Several performers in the burlesque community also pointed to the larger conversations around race happening in the country during the pandemic and how those could impact the local cabaret community going forward. Despite Detroit being a majority Black city, many local burlesque revues favored white performers, with only a few people of color included in shows. This led to a feeling of tokenization within the community, and concerns that Detroit’s long history of Black burlesque dancers was being whitewashed during the recent resurgence of venues hosting burlesque shows.
“Racism and beauty standards go hand in hand often, so who’s getting hired often has to do with what you look like, and that crosses over into burlesque in a big way,” Hannah says, “even though burlesque is really about body positivity and inclusivity of all people, all genders, and all races.”
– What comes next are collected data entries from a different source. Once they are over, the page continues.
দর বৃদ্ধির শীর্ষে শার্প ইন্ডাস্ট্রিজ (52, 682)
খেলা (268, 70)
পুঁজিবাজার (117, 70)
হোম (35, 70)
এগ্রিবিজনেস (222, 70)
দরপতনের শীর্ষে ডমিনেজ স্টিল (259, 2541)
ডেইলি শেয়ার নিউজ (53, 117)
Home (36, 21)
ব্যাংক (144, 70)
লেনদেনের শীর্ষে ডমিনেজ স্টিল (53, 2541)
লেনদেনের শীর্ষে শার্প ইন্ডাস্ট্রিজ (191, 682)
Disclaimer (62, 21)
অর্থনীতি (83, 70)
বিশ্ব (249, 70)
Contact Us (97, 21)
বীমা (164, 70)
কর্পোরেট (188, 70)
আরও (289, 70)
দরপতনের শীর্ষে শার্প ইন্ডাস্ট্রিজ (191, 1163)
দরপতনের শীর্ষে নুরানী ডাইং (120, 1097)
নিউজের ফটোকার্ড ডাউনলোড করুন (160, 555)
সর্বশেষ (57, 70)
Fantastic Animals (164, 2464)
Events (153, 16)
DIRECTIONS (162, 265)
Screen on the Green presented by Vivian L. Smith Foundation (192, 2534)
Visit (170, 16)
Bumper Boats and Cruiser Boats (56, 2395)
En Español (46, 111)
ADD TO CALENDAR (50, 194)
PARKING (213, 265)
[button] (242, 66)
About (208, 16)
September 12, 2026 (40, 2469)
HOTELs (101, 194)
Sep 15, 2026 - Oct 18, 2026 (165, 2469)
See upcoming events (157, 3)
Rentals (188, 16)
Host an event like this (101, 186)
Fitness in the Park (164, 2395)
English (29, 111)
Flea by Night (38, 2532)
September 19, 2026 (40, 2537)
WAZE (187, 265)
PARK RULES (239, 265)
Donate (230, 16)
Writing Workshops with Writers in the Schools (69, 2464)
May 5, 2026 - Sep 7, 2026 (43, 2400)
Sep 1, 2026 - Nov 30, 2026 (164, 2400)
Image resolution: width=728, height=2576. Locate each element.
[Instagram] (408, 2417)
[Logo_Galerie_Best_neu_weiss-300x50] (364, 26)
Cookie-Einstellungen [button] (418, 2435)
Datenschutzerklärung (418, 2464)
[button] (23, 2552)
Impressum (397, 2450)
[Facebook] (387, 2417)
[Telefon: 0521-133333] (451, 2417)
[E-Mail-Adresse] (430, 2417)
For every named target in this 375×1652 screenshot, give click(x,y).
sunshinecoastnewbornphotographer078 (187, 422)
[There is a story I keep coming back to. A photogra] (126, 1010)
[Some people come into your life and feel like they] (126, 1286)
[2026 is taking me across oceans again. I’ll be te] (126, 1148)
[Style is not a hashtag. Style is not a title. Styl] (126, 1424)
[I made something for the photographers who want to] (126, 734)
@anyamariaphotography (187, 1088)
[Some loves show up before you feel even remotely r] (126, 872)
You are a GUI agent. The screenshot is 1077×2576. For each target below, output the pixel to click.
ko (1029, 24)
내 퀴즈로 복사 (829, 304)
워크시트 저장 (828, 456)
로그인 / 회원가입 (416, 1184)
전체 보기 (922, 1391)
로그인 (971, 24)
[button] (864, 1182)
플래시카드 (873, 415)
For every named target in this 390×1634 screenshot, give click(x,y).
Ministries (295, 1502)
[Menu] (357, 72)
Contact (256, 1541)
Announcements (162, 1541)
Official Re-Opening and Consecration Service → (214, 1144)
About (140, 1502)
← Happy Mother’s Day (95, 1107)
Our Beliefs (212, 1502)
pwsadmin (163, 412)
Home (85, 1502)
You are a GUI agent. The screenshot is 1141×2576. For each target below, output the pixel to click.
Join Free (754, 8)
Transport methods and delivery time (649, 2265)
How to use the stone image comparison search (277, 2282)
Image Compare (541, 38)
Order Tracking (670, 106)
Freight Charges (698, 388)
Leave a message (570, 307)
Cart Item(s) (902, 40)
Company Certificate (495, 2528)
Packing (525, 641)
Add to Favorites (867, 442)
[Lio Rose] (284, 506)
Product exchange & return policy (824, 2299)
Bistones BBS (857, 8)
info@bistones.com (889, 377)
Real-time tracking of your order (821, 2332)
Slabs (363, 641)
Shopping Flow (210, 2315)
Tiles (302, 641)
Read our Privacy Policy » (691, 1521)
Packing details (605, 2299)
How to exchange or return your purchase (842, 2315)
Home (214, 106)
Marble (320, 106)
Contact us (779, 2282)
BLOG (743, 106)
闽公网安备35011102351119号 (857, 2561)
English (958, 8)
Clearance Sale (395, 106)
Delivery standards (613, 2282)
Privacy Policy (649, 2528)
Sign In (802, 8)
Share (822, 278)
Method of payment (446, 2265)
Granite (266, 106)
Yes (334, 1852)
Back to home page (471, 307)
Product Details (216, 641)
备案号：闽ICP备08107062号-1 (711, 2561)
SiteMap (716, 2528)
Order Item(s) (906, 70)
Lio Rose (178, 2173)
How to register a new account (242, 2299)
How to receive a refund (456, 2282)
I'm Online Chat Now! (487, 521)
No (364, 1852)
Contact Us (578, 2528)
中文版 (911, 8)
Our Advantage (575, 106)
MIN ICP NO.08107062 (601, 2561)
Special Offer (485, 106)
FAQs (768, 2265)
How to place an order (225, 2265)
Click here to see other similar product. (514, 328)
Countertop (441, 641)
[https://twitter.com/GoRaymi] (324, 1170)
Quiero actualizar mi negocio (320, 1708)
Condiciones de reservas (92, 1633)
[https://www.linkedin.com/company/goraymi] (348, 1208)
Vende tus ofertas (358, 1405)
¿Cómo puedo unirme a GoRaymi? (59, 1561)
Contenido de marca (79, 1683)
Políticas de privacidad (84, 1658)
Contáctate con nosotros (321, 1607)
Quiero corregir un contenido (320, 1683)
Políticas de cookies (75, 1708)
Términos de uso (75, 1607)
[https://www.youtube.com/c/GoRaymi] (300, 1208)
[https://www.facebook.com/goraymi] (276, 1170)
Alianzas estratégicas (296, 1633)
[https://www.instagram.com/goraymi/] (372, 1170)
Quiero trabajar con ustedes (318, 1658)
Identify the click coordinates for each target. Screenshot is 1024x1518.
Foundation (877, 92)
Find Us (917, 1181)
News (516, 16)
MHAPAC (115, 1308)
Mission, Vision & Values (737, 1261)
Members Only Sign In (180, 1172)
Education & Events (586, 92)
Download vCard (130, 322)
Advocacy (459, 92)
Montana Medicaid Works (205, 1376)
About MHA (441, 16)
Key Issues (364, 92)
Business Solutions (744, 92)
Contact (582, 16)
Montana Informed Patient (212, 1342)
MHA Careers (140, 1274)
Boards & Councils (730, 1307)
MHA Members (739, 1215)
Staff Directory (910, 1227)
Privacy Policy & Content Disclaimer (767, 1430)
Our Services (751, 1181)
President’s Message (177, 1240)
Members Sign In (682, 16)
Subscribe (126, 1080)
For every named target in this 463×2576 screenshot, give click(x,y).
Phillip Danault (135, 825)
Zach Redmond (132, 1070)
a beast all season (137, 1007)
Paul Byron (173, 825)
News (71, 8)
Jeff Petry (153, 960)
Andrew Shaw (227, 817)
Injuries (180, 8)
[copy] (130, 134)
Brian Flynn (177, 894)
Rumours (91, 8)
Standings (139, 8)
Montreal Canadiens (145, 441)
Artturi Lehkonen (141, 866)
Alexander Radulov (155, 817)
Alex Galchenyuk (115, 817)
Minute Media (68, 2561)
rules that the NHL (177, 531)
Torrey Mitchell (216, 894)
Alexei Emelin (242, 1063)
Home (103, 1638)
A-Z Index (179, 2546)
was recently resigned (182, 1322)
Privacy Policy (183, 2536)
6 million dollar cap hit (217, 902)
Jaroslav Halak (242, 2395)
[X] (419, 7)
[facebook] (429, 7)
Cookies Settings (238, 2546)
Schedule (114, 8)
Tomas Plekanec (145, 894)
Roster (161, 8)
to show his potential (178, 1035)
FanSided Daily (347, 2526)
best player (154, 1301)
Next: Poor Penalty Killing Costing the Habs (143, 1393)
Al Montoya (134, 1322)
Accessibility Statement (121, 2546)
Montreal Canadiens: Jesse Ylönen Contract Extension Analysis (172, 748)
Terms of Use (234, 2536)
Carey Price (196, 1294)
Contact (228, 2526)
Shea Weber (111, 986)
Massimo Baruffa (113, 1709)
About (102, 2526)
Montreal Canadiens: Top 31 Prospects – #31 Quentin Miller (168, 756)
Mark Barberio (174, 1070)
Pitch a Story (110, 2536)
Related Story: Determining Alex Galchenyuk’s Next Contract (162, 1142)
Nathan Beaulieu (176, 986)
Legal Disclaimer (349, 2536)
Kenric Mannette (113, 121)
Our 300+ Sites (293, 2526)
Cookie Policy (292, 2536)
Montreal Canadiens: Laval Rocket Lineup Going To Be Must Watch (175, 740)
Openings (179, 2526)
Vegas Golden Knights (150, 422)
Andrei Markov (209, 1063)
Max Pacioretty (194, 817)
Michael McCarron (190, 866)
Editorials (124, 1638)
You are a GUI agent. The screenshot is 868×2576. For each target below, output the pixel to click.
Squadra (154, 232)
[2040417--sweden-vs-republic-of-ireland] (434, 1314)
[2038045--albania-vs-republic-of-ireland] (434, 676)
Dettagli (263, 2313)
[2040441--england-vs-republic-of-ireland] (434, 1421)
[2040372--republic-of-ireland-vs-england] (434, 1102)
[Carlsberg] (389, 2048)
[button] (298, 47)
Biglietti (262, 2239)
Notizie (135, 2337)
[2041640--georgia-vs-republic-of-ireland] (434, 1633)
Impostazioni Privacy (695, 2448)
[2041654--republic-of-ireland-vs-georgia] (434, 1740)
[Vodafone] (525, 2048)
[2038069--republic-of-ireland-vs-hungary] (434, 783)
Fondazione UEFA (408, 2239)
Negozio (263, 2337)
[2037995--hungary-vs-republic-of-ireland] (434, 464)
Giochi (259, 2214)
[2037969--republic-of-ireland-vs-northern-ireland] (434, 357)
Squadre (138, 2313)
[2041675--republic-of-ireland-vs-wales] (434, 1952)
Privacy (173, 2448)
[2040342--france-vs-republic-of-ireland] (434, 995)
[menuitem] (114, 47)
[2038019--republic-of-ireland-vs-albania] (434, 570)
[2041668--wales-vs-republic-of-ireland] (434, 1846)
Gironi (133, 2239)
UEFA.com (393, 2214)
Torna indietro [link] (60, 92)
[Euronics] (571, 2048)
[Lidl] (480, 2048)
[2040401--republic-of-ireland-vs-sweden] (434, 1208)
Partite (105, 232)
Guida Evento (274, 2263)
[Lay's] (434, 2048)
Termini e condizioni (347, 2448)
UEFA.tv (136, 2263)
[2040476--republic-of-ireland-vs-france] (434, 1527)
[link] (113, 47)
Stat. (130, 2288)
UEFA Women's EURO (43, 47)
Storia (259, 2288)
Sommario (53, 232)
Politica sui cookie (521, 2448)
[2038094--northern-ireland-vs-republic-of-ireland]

Some of the work already being done to change that perception was derailed by the pandemic as well. “People were starting to notice, like, there’s kind of a lack of POC, Black performers. What’s the deal with that? How do we make this art form more prevalent in the city, so that more people that populate the city want to be involved in it?” King says. Now, her goal of establishing a more inclusive community and starting to produce her own shows has been put on hold. “I hope that people are going to their predominantly white production teams or predominantly white sponsors and saying, ‘Hey, this isn’t working, and if we want to be better, if we’re paying attention to the trends of what’s happening, we need to be better and we need to be more inclusive,’” she says.
Almost every artist Eater spoke to agreed that what the bar entertainment industry needs more than anything is some sort of financial support through another stimulus package (currently on hold), but also potentially through the DAWN Act. That bill proposes authorizing $43.85 billion in grants to operators, employees, and artists of live venues, recording venues, cultural spaces, and related businesses that have been impacted by the pandemic, as well as health care subsidies. “It’s really important for the federal government and for states to be really considering the economic impacts that artists do have on our economy,” Hannah the Hatchet says. “People love entertainment and love live performance. … We bring a lot to these cities.”
Céleste Vé Dette is also apprehensive of how the arts community will be impacted if it continues to be left out of stimulus packages. “I’m really worried about not only music and dance performers, but the whole arts and culture sector. I foresee, unfortunately, the venues closing down who didn’t receive any funding assistance and have had to keep their doors closed throughout this entire shutdown,” she says. She also predicts that the financial strains of the economic downturn may prevent some from returning to their craft. “I think we are going to see a shift in the community. I don’t know if everybody who did burlesque pre-pandemic can come back to it.”
For now, people working in the hospitality and entertainment industries are waiting for the day when they’ll be able to return fully to what they love doing. “I’ll be happy when we can see people again,” Lottie Ellington says. “My boobs miss the applause.”